Flip the input image vertically, randomly with a given probability.

Parameters

prob (float) – Probability of the image being flipped (default=0.5).

class mindspore.dataset.transforms.vision.c_transforms.Rescale(rescale, shift)[source]

Tensor operation to rescale the input image.

Parameters
  • rescale (float) – Rescale factor.

  • shift (float) – Shift factor.

class mindspore.dataset.transforms.vision.c_transforms.Resize(size, interpolation=<Inter.BILINEAR: 1>)[source]

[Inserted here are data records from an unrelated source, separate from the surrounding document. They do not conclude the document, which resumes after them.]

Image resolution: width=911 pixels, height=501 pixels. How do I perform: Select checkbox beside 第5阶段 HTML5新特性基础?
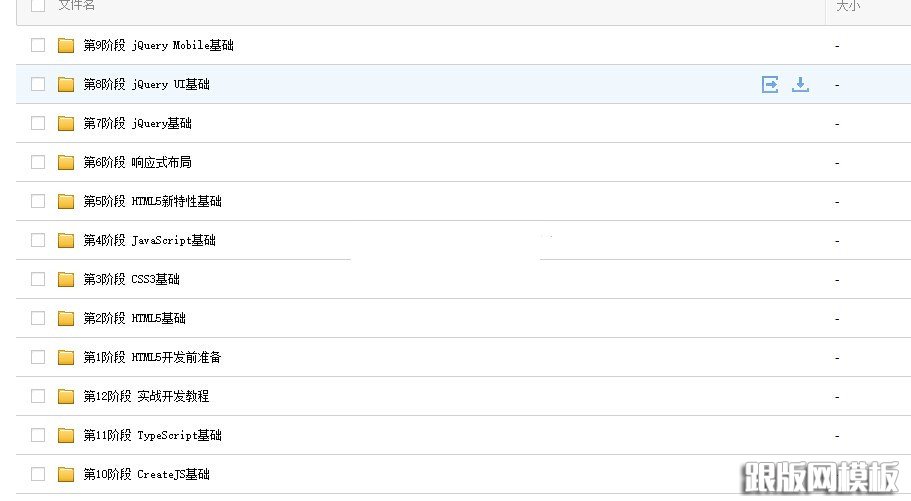pyautogui.click(x=38, y=201)
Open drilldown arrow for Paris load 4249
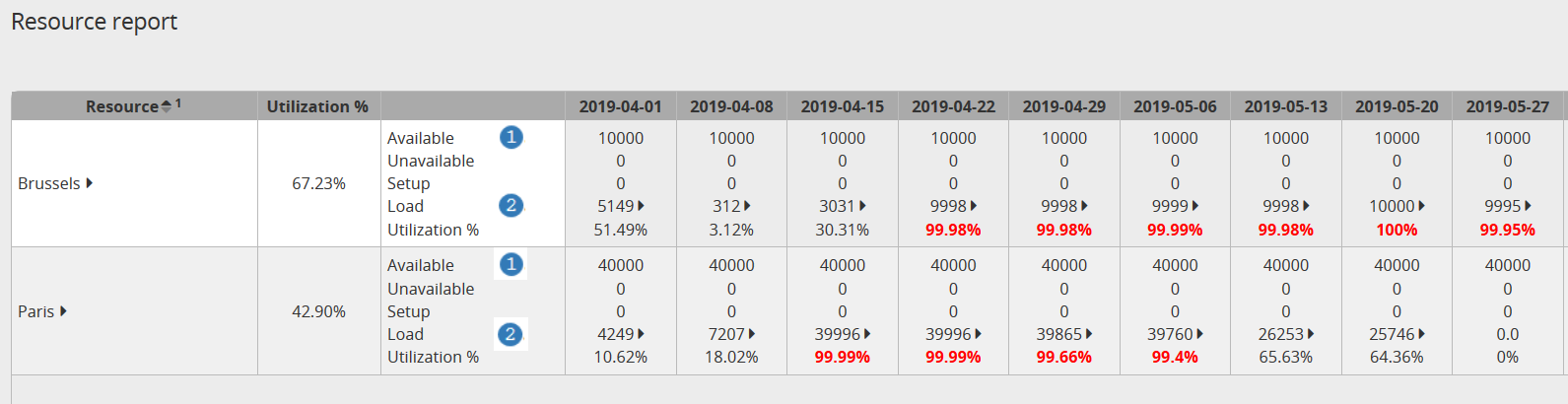 point(642,334)
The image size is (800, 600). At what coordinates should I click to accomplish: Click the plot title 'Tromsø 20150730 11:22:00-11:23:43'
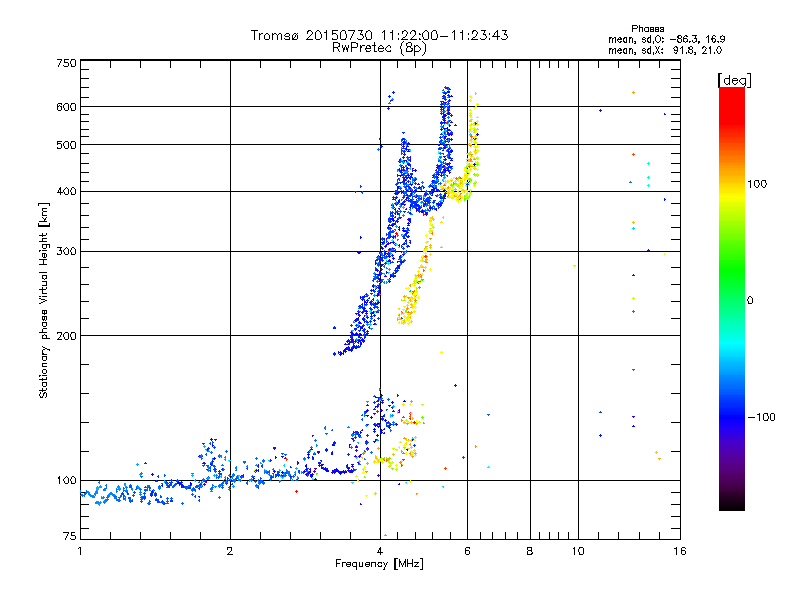click(379, 35)
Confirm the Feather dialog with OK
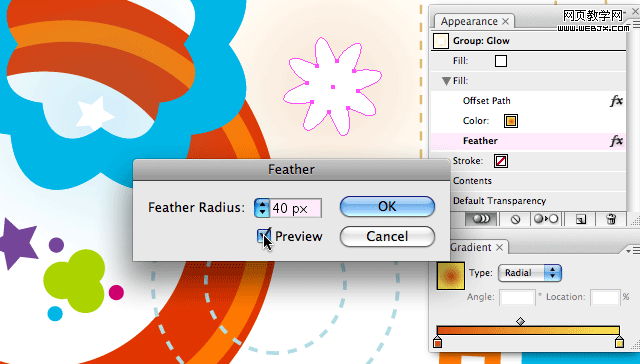This screenshot has width=640, height=364. click(x=387, y=206)
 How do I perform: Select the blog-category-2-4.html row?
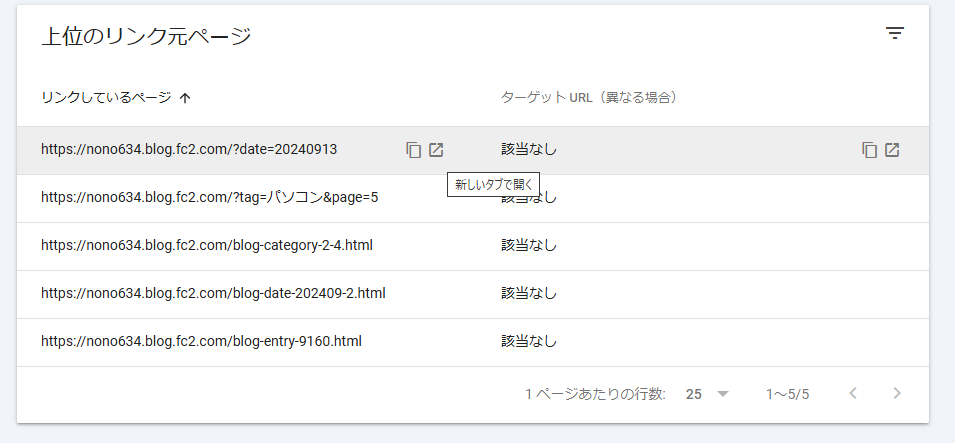pyautogui.click(x=473, y=246)
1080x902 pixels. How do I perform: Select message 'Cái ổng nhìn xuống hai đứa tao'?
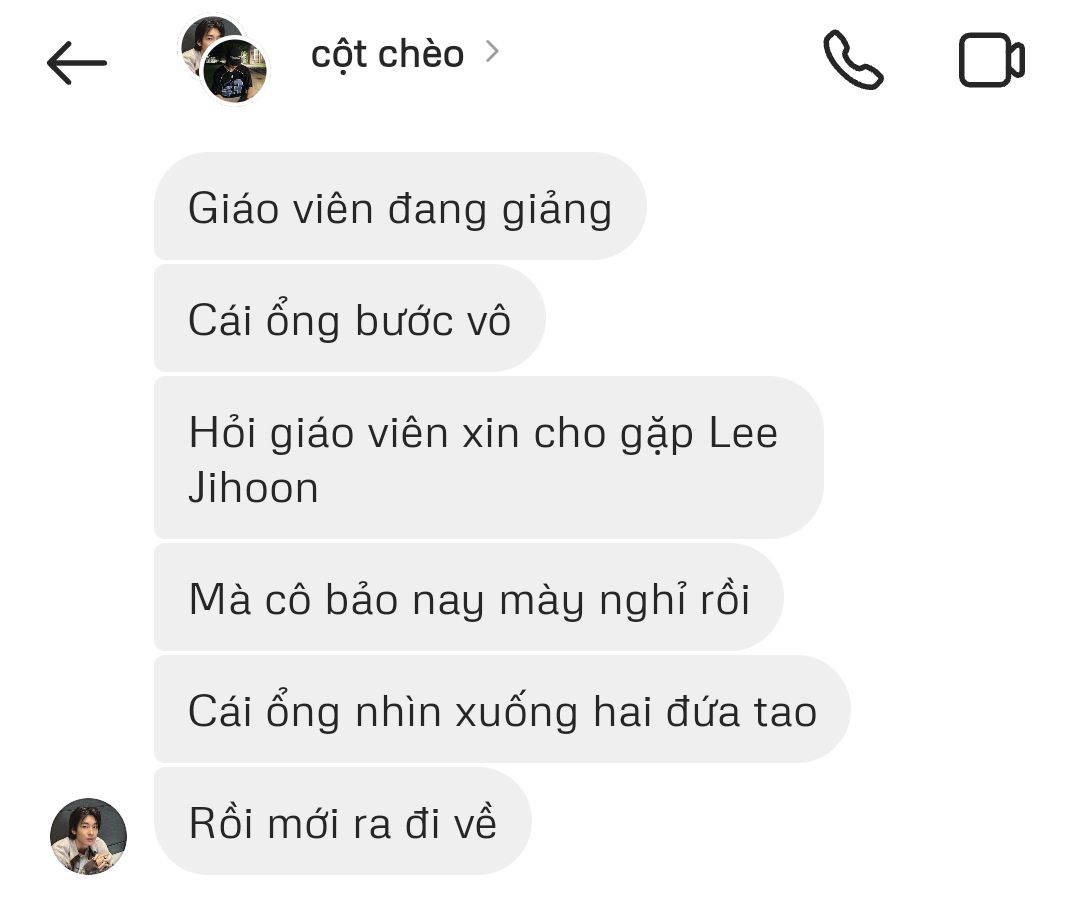coord(502,709)
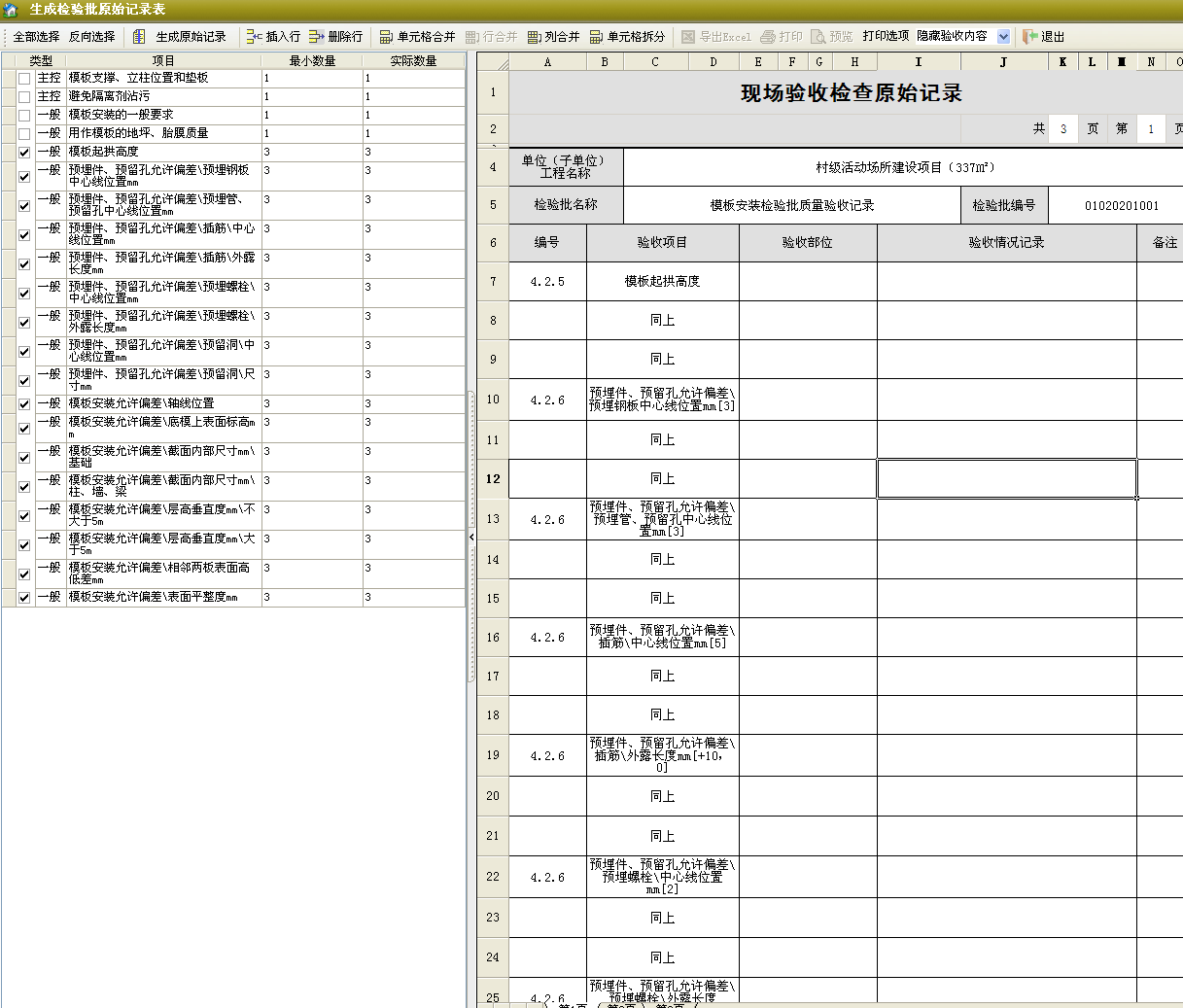Click the Merge Cells icon
The image size is (1183, 1008).
(x=386, y=37)
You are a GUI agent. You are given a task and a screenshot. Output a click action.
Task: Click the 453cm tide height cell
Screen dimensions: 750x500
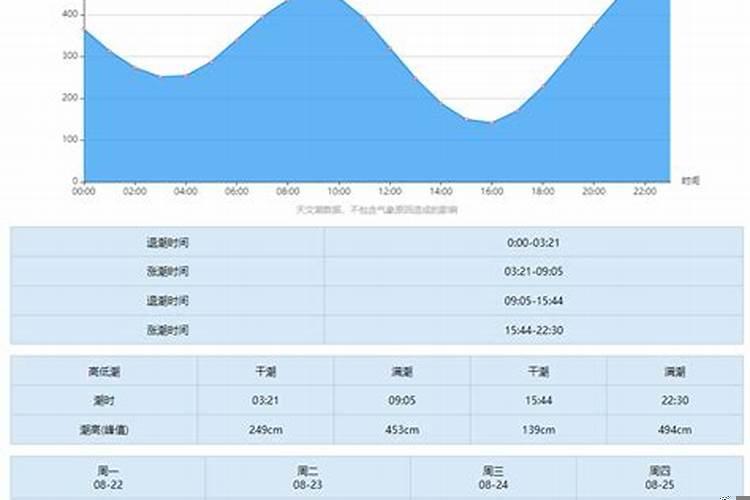402,430
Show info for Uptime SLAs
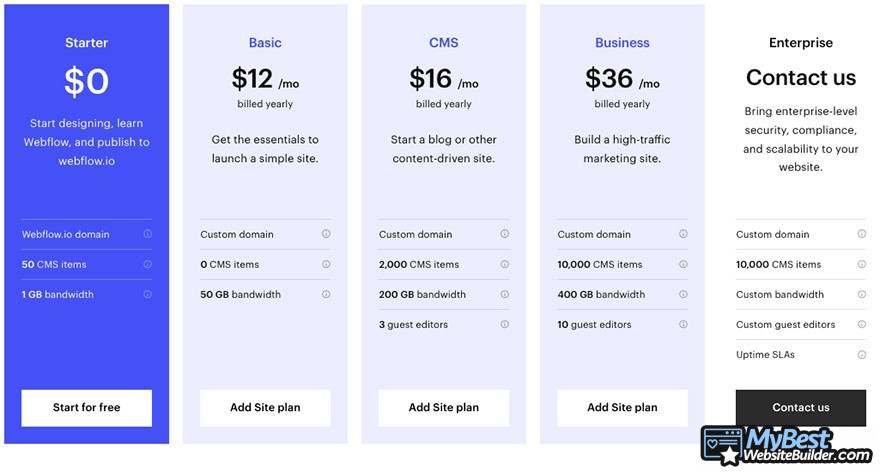Image resolution: width=880 pixels, height=473 pixels. (x=861, y=355)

Resize the input image to the given size.

Parameters
  • size (int or sequence) – The output size of the resized image. If size is an int, smaller edge of the image will be resized to this value with the same image aspect ratio. If size is a sequence of length 2, it should be (height, width).

  • interpolation (Inter mode, optional) –

    Image interpolation mode (default=Inter.LINEAR). It can be any of [Inter.LINEAR, Inter.NEAREST, Inter.BICUBIC].

    • Inter.LINEAR, means interpolation method is bilinear interpolation.

    • Inter.NEAREST, means interpolation method is nearest-neighbor interpolation.

    • Inter.BICUBIC, means interpolation method is bicubic interpolation.